The cultural revolution was actually more about - well, culture - than economics. Mao wanted to build an entirely new "proletarian culture" from the ground up, and destroy all traces of the old "bourgeois culture" in the process.

Mao wanted to create a self-sustaining communities which is basicly the element of communism. People work to benefit the whole community and not themselves, in return they receive what they need. According to Mao, that was not much.

Not quite. More fundamental than markets is the private ownership of the means of production (and all other goods) on which capitalism is based. Capitalism rests on private property. Markets are a secondary product of the existence of private property.

Ah my friend, market is what makes capitalism work. Markets determine allocation of resources and prices. There a plenty of publicly owned corporations in the world's capitalist systems. But in those countries where they work according to rules of the markets those publicly owned corporations thrive. Economic system answers important question: How goods and services are allocated? The qoal of economy is to efficiently allocate scarce resources. Markets in capitalism is what allocates the resources. Not to define the market. Market is any place where goods and services are exchanged. It does not have to be a supermarket, a mall or a bazar. A drug dealer on the corner of the street is a market, he exchanges goods for other good (money). A kid cutting grass for a neighbour is a market he exchanges a service for a good (money) and etc.

Markets have always existed, but, until very recently, they played a very minor role in the economy. For most of history, merchants only bought and sold rare goods from far away lands. The average person would go to market once or twice a year, if that.

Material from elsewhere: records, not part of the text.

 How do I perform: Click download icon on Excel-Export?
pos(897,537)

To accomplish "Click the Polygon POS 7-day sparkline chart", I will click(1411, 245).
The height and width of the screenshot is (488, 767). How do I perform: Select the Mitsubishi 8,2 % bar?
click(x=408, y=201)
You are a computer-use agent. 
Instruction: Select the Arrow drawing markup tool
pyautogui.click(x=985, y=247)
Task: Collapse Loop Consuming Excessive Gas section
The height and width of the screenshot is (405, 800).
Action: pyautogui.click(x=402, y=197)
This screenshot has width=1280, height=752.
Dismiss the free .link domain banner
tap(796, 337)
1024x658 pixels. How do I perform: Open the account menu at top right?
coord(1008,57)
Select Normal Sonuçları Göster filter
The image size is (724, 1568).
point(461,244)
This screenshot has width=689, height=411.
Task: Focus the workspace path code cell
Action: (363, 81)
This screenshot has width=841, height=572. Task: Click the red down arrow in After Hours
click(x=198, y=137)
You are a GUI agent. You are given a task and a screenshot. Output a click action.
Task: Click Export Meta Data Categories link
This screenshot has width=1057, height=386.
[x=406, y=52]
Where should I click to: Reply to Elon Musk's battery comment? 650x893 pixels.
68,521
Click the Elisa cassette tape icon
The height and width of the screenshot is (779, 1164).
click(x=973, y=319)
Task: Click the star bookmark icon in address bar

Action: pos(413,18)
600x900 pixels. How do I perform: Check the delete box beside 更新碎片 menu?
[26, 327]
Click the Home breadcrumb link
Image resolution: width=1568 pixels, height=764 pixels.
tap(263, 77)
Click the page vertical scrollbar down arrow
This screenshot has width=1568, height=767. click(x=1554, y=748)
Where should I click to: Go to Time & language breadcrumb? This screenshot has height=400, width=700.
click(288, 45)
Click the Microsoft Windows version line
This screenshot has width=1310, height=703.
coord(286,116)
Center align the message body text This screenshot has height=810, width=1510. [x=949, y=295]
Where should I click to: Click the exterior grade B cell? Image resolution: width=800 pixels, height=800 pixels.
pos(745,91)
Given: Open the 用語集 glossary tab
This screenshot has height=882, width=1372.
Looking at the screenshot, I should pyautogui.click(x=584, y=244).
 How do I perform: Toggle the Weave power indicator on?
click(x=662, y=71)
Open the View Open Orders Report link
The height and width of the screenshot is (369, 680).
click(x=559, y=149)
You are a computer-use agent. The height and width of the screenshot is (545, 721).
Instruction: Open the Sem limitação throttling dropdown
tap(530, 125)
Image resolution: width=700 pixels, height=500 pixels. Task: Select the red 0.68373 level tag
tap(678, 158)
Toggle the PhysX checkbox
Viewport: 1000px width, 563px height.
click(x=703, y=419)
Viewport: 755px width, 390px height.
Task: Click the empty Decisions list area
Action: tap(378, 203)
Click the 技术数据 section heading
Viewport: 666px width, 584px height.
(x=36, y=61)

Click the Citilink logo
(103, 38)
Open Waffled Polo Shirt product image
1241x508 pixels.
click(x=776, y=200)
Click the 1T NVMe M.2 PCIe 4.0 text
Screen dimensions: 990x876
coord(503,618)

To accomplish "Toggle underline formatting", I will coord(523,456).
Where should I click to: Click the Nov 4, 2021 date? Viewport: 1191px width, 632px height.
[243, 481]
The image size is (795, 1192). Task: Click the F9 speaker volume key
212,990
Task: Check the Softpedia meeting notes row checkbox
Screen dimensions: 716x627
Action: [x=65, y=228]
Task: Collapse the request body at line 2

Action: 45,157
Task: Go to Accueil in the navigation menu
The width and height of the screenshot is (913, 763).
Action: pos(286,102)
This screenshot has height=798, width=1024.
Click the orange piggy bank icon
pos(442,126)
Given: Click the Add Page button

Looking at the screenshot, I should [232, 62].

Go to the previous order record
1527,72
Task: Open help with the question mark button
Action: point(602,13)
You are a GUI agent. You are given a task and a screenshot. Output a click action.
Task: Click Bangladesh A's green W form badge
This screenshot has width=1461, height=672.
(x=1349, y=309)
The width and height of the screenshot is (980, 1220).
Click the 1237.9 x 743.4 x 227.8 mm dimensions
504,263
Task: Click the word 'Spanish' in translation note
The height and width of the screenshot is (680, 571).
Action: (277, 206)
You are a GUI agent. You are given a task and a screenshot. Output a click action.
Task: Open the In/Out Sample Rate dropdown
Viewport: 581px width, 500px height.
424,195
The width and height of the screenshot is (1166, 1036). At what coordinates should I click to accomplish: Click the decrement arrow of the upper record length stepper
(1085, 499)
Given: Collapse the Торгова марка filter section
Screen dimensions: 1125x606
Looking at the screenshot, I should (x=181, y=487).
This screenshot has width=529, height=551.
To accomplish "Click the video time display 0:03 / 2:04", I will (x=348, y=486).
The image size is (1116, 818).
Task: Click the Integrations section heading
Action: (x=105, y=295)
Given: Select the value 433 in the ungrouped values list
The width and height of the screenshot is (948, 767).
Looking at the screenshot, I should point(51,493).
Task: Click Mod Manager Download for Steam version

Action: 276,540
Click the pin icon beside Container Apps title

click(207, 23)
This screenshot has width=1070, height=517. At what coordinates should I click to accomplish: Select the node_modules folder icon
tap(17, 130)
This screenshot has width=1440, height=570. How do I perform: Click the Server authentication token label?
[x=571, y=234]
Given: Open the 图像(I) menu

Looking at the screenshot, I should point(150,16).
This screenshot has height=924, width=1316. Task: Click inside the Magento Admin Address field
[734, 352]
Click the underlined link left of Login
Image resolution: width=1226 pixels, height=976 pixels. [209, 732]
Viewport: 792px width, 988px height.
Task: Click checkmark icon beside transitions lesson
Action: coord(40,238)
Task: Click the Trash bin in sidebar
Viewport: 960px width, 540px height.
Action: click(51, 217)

I guess my definition of markets above should answer this too. A pottery maker in ancient times did not eat pottery, sure he grew some of his food and repaired and made some of his cloth but he did have to buy food and clothing still. Even if he goes to his neighbour the farmer and gives him a pot for a piece of clothing it is a market transaction of exchange of goods.

Feudal serve pays his rent he makes a market transaction of goods for right to use the land.

The vast majority of the countries that were poor in the 1950s and 60s are still poor today, and the vast majority of the countries that were rich back then are still rich today. Yes, there are exceptions, such as the ones you mentioned, but take note of the fact that the Asian Tigers are very small countries (Hong Kong and Singapore are city-states, in fact) and their economic growth was driven by government investment and exports. In fact, net export makes up such a large part of the GDP of the Asian Tigers that you can't really consider them independent economies. If Silicon Valley was its own country, it would probably be pretty rich too.

If those countries would have done right things they would not be poor. Japan and Four Tigers did right things and are rising now or already rose up. For good economic growth stability of government is needed. A lot of poor countries lack that stability.

Having a huge exports is good for the country that means it is producing more than it consuming, that is a healthy economy. GDP = Consumption+Investment+Government Spendings-Imports+Exports. If exports are bigger than imports the economy is doing great.

There is nothing wrong in the countried becoming interdependent, this decreases the likeness of war, (you don't want to destroy somebody who you depend on). and the biggest point is that the general theory of trade clearly shows that all countries benefit in trading.